A dipole is a pair of wires or conductors connected to the “ground” and the center conductor of the coaxial antenna cable, and stretched out either in a vertical or a horizontal position. Most “whip ” style mobile antennas are around 102″ in length ( this is the number that antenna designers use in their standing wave ratio (SWR) to frequency calculations, to match an antenna to a particular radio to achieve maximum efficiency ). Using this as a reference point, I bought a 25′ roll of solid aluminum clothesline wire at the hardware store, a small package of solderless, crimp style connectors, a small package of 1 1/4″ wood screws, and a roll of electrical tape. The only other things you will need are a couple lengths of 550 paracord, two lengths of 1 1/2″ dia. ( about 4-5″ long ) dowel rod, and a 2×4 block about 6 to 8″ long. To start, take the 2×4 block and 2 wood screws, and screw the wood screws only a couple of turns into the wood, placing one at each end, about an inch or so back from the ends. Next, take the coaxial antenna cable, and carefully strip back the outer jacket about 6″ and undo the braided wire, and twist it into one individual length. Next, strip back the insulating jacket over the center conductor about 1/4″. Attach a crimp connector to each wire, preferably by soldering, or by securely crimping with a pair of electrician’s crimping pliers. Next, take and wrap the exposed, twisted, braided wire with a bit of the electrical tape.
Next, take a pair of wire cutters, and cut two 102″-long pieces of the clothesline, and make an eye hook at one end of each, and unscrew the wood screws on the 2×4 and attach one wire “eye” to each ( do not screw the screws down all the way yet.) Next, take the dowel rods, and drill a hole through the side about 1 1/2″ from the end, and then the other, repeating the same for the other dowel. The holes should be large enough to thread one of the clothesline ends through one, and a piece of the paracord through the other for each one. Now, connect one of the coaxial antenna wire connectors to the wood screws on the 2×4 block and tighten the screw down so that the connector will not pull loose. Do the same to the other. Next, take the loose clothesline wire end that is connected to the braided wire and pass it through one end of one of the dowel rods and wrap around the dowel and a couple of turns around itself so it will not pull back out of the dowel.

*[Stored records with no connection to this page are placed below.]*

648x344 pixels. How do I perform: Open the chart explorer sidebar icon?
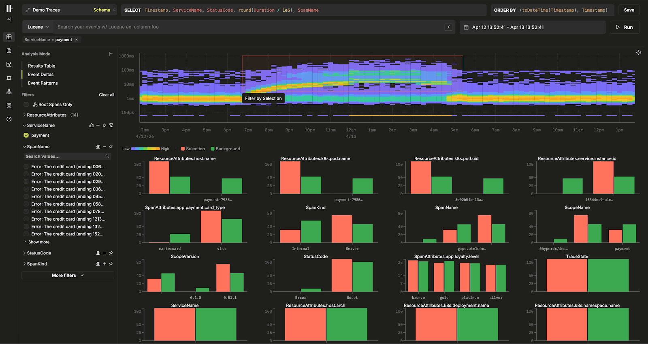pos(9,64)
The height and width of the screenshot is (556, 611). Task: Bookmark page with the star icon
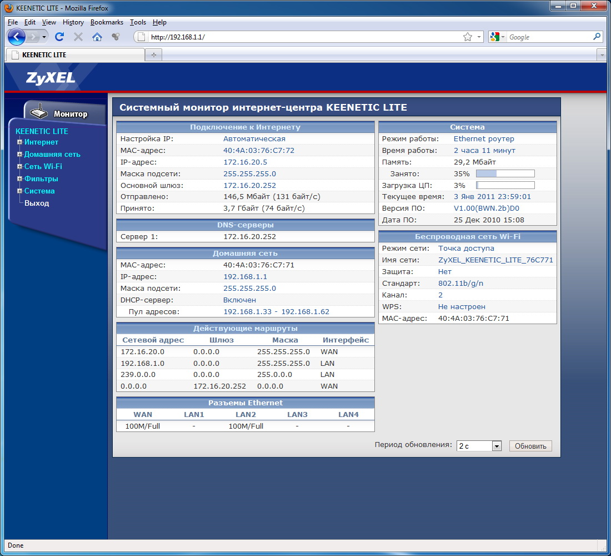[x=468, y=37]
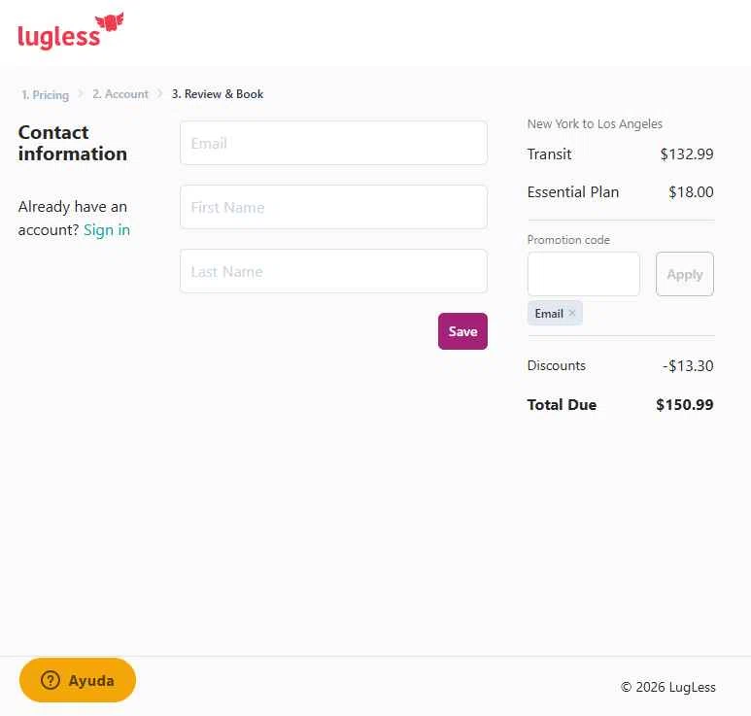Click the Discounts amount
Image resolution: width=751 pixels, height=716 pixels.
coord(688,366)
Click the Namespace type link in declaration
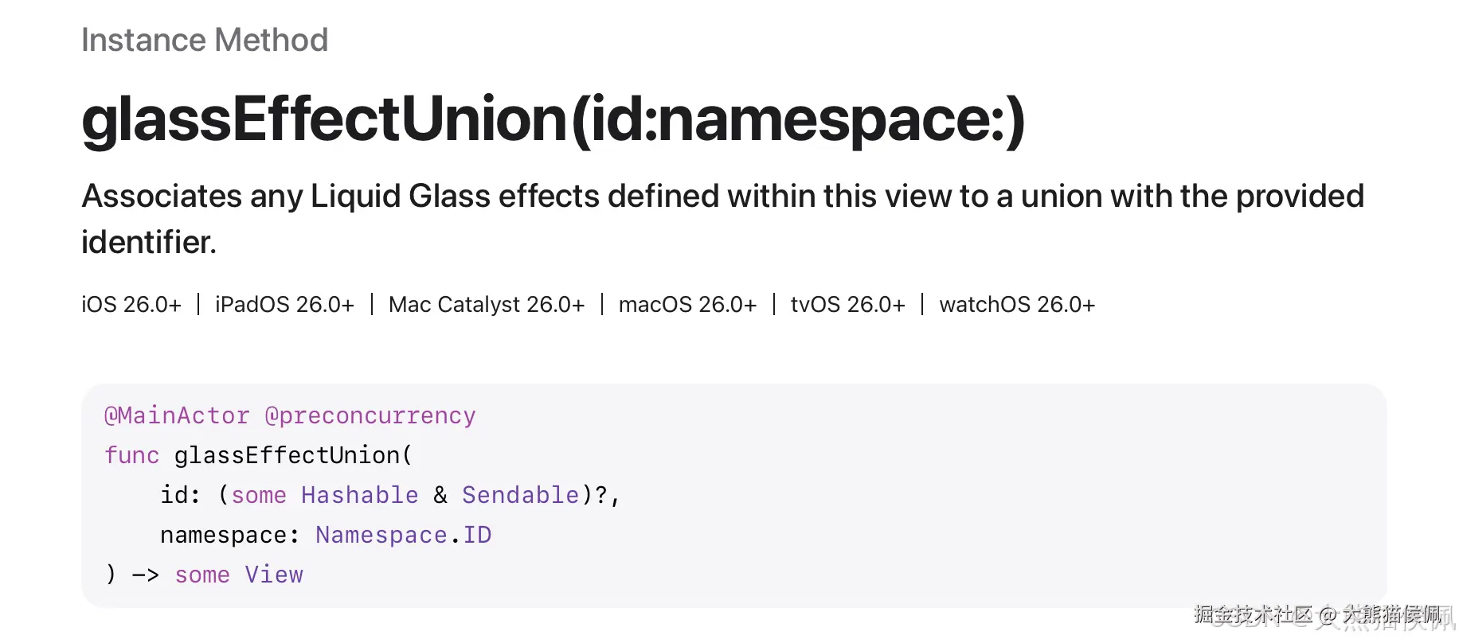Screen dimensions: 1459x643 pyautogui.click(x=381, y=535)
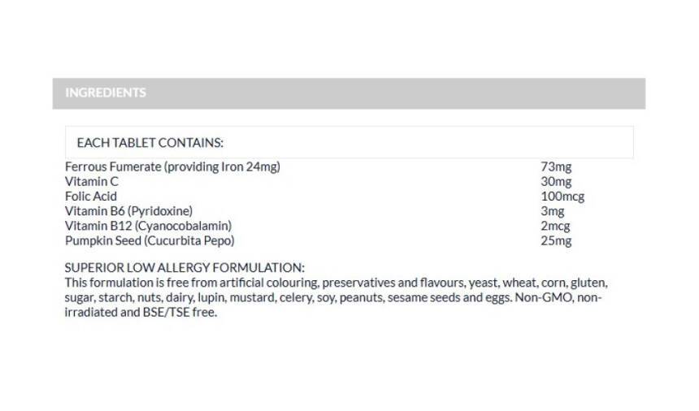Click the Vitamin B6 (Pyridoxine) label
Screen dimensions: 699x411
(128, 210)
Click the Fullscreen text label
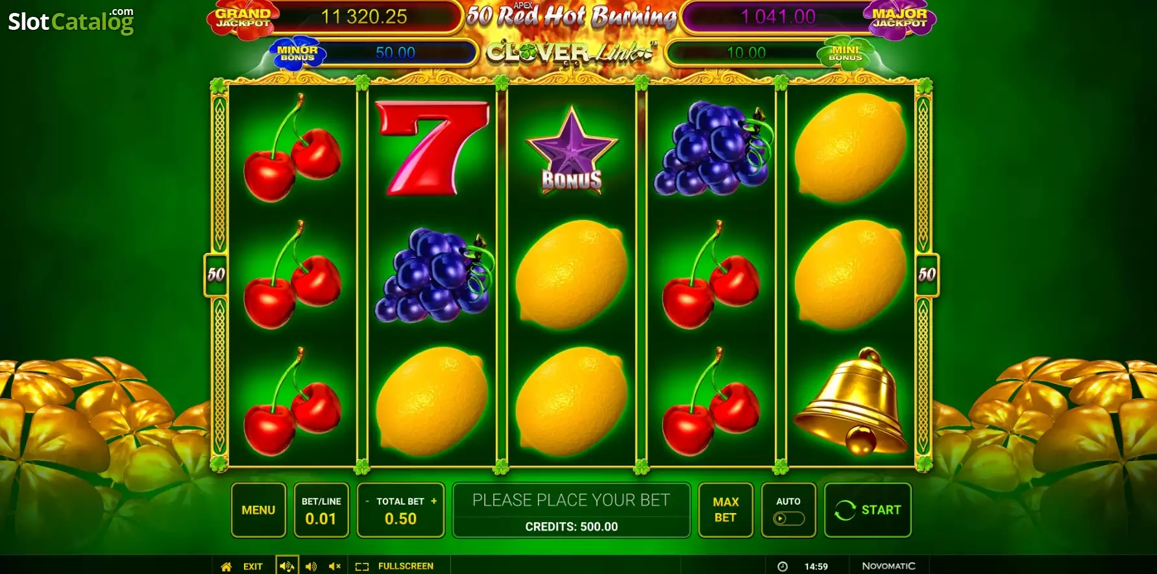Image resolution: width=1157 pixels, height=574 pixels. point(406,566)
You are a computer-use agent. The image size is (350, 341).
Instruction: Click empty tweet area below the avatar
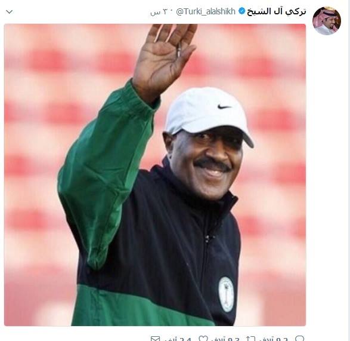point(327,179)
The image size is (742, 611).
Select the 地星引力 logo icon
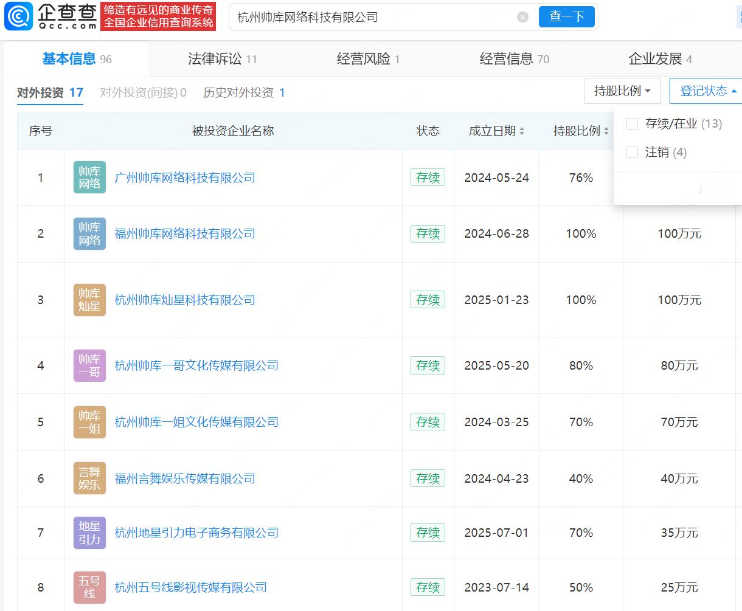click(89, 533)
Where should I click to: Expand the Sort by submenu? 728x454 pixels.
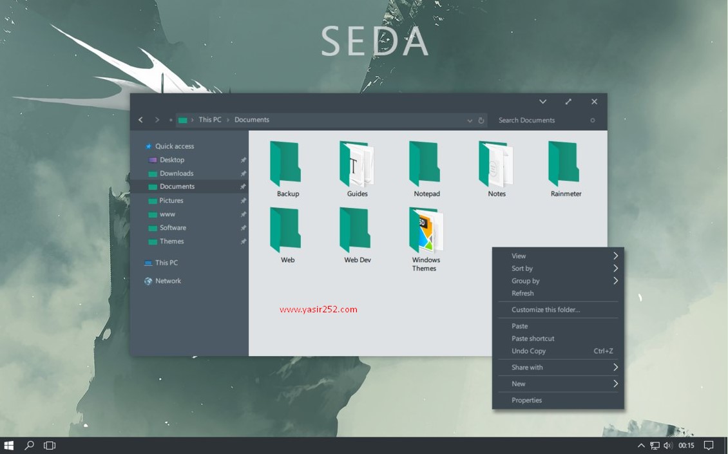(x=558, y=268)
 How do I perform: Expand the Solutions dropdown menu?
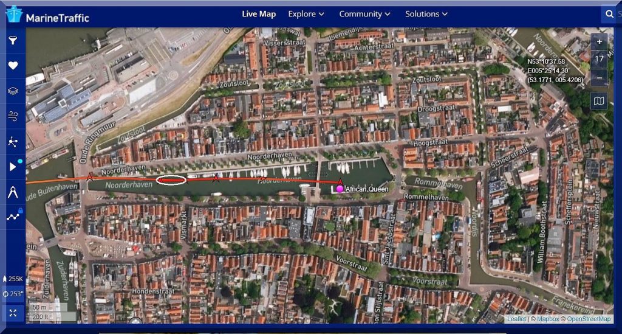pos(426,14)
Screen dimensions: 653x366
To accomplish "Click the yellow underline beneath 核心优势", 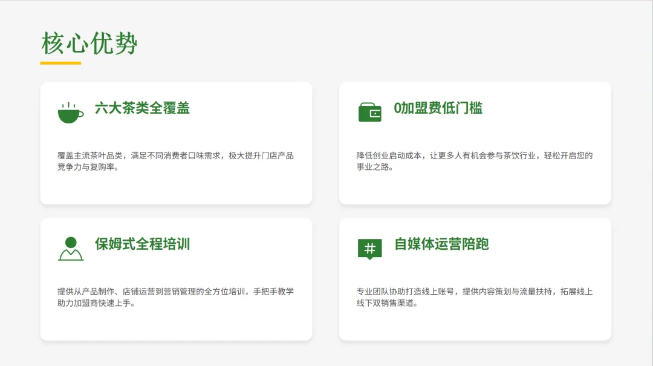I will click(60, 62).

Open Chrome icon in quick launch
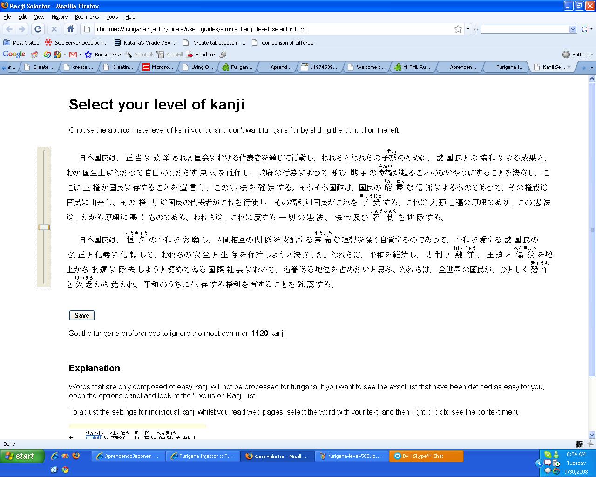coord(66,470)
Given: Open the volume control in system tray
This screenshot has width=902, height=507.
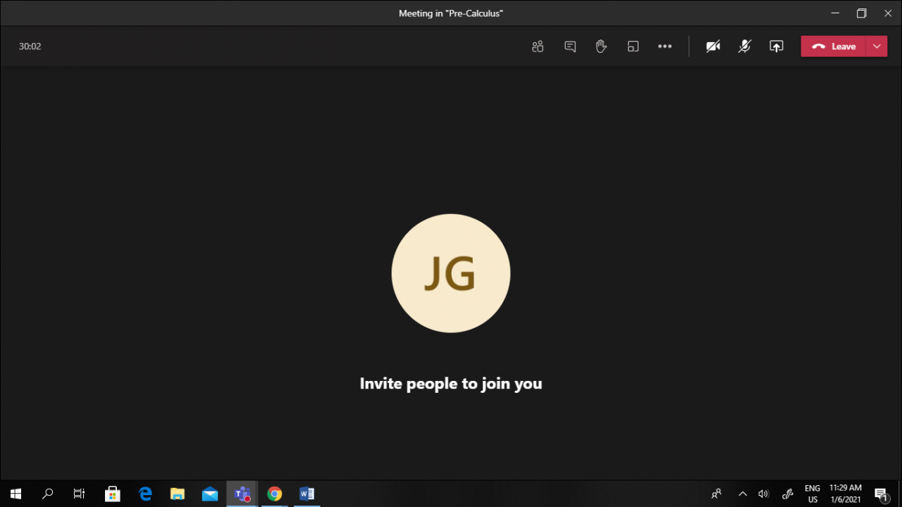Looking at the screenshot, I should (763, 494).
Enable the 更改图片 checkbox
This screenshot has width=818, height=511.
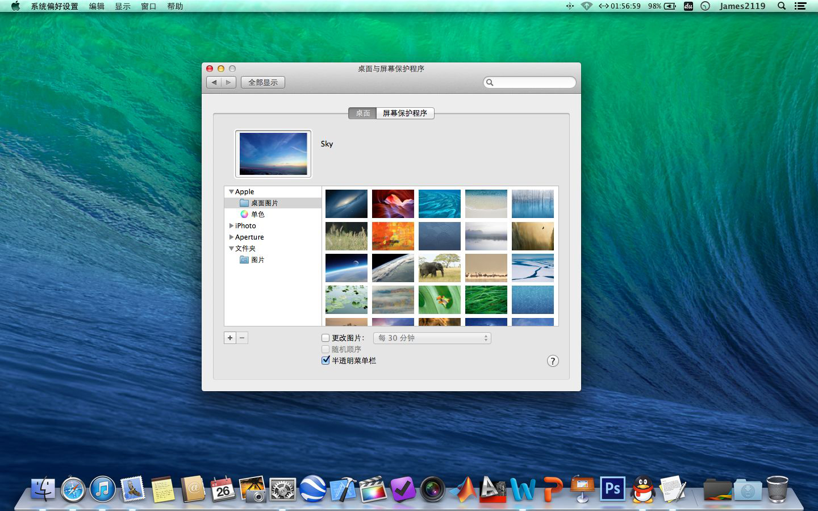click(325, 338)
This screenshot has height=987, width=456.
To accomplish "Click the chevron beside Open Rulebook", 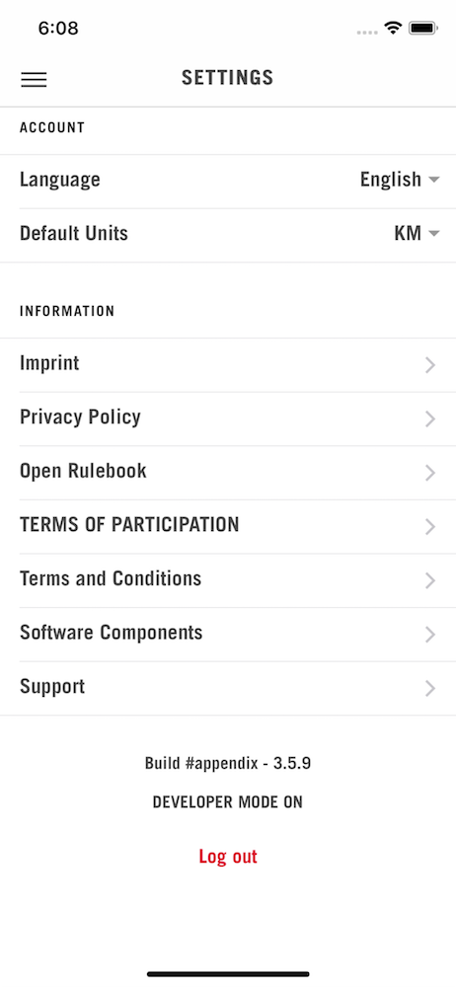I will click(430, 473).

Before attaching the other element, place an accurate SWR meter in the antenna line to check the match. Thread a length of the 550 Paracord cord through each of the dowel insulators. Now thread the other clothesline (the one connected to the center conductor of the coaxial wire) through the dowel about 4-6″ and make an L-shaped bend so it won’t pull out of the dowel. Set the SWR meter to check your match according to the meter’s instructions. If the match is too high, then take a pair of wire cutters, and trim the end back just 1/4″ at a time until you get the lowest [reading] match you can possibly achieve.
Important note: Care must be taken when trimming the antenna, because you can’t put the cut pieces back! Once you have the best match you can get, finish off the end of the wire the same as the first. Now stretch it up between two sturdy objects, and try it out. I have been able to get the same range as a commercial one with mine.
JWR Adds: Some provisos: Be sure to waterproof all connections with RTV silicone, or something similar. Be sure to have an antenna connected whenever transmitting, to prevent damage to your transceiver. Since nearly all CB radio transceivers are set up with vertically polarized antennas, it is important that you rig your antenna vertically. (This way, the geometry of your transmitting wave will match the vertical geometry of the receiving antenna.) This may seem counterintuitive when you are looking at a dipole, but trust me, you should set it up with the two elements running up and down. And, of course, all of the usual antenna safety precautions apply.